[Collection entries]
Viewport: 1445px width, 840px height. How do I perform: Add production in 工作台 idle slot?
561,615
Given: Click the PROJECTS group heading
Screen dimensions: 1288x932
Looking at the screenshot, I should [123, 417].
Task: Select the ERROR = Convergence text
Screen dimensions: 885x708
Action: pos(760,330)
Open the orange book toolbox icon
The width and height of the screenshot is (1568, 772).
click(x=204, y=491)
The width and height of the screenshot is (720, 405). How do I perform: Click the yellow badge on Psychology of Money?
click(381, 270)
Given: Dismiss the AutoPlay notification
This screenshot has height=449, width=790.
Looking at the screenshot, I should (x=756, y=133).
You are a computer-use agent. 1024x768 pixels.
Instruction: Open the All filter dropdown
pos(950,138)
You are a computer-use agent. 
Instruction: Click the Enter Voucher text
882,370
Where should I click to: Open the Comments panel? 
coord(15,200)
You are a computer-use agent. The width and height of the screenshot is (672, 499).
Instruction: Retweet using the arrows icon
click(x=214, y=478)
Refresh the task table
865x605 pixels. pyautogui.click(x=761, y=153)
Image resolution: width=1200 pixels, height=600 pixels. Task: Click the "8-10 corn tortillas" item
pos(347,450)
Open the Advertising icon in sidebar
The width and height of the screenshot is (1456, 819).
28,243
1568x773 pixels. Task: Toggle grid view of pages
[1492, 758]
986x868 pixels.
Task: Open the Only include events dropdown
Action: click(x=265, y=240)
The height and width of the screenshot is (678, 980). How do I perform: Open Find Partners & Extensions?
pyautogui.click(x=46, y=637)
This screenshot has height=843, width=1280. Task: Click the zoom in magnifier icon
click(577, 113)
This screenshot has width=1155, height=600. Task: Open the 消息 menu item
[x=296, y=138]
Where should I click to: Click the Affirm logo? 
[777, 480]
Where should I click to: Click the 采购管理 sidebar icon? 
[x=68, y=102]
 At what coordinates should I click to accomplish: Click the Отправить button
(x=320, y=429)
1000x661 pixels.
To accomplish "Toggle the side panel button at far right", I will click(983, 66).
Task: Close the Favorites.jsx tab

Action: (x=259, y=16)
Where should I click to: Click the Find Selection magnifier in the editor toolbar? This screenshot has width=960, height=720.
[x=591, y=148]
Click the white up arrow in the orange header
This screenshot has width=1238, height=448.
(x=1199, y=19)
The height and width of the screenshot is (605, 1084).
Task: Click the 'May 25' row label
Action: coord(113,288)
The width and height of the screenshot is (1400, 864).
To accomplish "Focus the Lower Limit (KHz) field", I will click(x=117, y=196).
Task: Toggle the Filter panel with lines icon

TASK PROMPT :: Having found the line with "Click the white up arrow in the orange header", transcribe it and each line after it to the end of the entries, with no other lines.

RESULT OF THIS EXERCISE ::
Click the white up arrow in the orange header
This screenshot has width=1238, height=448.
(x=1199, y=19)
The height and width of the screenshot is (605, 1084).
Task: Click the 'May 25' row label
Action: coord(113,288)
The width and height of the screenshot is (1400, 864).
To accomplish "Focus the Lower Limit (KHz) field", I will click(x=117, y=196).
Task: Toggle the Filter panel with lines icon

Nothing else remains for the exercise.